ギルド本部の酒場を横切ってカウンター傍の階段を下り、地下の扉を開ける。その奥の会議室には、特攻部隊隊長・副隊長以外の全員が一堂に会していた。会議室全体が黄色い光で照らされ、なんとも温かい気分になる。2人は自分の所定の位置に行き、腰を下ろした。エルドラは、会議が始まる直前まで、口に飴玉を放り込んでいた。
「皆、今日は急な呼び出しに応じてくれてどうもありがとう!幾人かは折角の休暇中なのにごめんね?」
会議室のスクリーンの目の前に座っていた少女が声をあげる。

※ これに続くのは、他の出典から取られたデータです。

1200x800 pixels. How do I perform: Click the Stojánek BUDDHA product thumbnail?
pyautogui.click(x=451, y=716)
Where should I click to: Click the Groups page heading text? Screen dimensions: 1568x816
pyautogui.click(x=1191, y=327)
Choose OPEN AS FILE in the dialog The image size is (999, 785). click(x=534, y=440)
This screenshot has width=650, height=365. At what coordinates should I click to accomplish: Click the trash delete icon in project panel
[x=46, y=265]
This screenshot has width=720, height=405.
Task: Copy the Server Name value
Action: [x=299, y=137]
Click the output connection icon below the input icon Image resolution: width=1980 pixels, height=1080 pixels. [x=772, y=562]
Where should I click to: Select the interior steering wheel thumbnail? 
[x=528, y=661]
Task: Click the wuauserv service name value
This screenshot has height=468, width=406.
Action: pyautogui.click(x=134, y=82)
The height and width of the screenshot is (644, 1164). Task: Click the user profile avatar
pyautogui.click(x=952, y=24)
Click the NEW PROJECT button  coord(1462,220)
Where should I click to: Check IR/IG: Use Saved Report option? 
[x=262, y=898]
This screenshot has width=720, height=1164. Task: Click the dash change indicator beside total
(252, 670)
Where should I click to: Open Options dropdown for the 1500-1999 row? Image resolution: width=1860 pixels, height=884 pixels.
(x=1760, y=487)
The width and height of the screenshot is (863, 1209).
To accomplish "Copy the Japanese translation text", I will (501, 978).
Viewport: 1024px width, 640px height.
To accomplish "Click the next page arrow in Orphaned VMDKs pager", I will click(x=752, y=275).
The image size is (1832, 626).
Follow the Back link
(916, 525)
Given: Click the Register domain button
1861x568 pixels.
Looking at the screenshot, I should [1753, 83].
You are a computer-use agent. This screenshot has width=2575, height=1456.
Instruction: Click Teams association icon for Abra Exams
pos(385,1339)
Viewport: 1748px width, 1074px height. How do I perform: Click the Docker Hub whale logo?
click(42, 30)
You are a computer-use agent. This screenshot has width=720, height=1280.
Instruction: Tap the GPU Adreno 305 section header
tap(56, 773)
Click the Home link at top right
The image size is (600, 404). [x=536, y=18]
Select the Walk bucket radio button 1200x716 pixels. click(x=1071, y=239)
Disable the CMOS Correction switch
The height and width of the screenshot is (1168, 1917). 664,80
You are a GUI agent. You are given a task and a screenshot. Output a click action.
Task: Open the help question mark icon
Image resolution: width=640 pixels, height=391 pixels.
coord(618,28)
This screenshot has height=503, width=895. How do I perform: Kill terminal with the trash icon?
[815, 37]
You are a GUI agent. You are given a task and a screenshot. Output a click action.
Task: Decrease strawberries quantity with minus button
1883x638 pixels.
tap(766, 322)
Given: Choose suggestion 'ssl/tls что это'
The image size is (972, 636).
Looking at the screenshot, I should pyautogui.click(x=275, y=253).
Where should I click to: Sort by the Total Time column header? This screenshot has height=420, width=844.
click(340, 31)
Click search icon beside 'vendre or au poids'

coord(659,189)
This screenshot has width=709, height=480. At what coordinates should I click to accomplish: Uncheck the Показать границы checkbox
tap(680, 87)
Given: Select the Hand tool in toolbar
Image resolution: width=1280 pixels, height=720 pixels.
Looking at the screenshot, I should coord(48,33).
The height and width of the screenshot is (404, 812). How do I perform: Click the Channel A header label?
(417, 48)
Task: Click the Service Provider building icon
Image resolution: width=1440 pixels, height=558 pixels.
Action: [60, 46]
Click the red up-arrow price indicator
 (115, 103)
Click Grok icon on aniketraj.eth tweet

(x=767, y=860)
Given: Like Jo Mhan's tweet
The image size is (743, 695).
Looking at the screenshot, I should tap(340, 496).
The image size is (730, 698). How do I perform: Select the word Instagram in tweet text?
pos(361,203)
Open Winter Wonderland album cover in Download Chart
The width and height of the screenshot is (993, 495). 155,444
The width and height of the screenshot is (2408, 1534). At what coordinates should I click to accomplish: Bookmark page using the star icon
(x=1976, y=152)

彼女の名前は桃長向日葵。このチームのリーダーであり、「香宴乱舞」を使う人族である。
「そんなこと気にする人はこの場にはいないと思うけどね。一つだけ言えることがあるとするならば、僕とエルさん、トーヤ以外の男性の幹部を増やす、もしくは、僕達を幹部職から降ろしてほしいといったところでしょうか。」
眼鏡をケースから取り出す甚平服を着た中世的な顔立ちの男子。このチームの最年少であり、特殊部隊の副隊長を務めるエリート。グンタイアリの魔蟲族、クレイリー・ウーバーがそんなことを言う。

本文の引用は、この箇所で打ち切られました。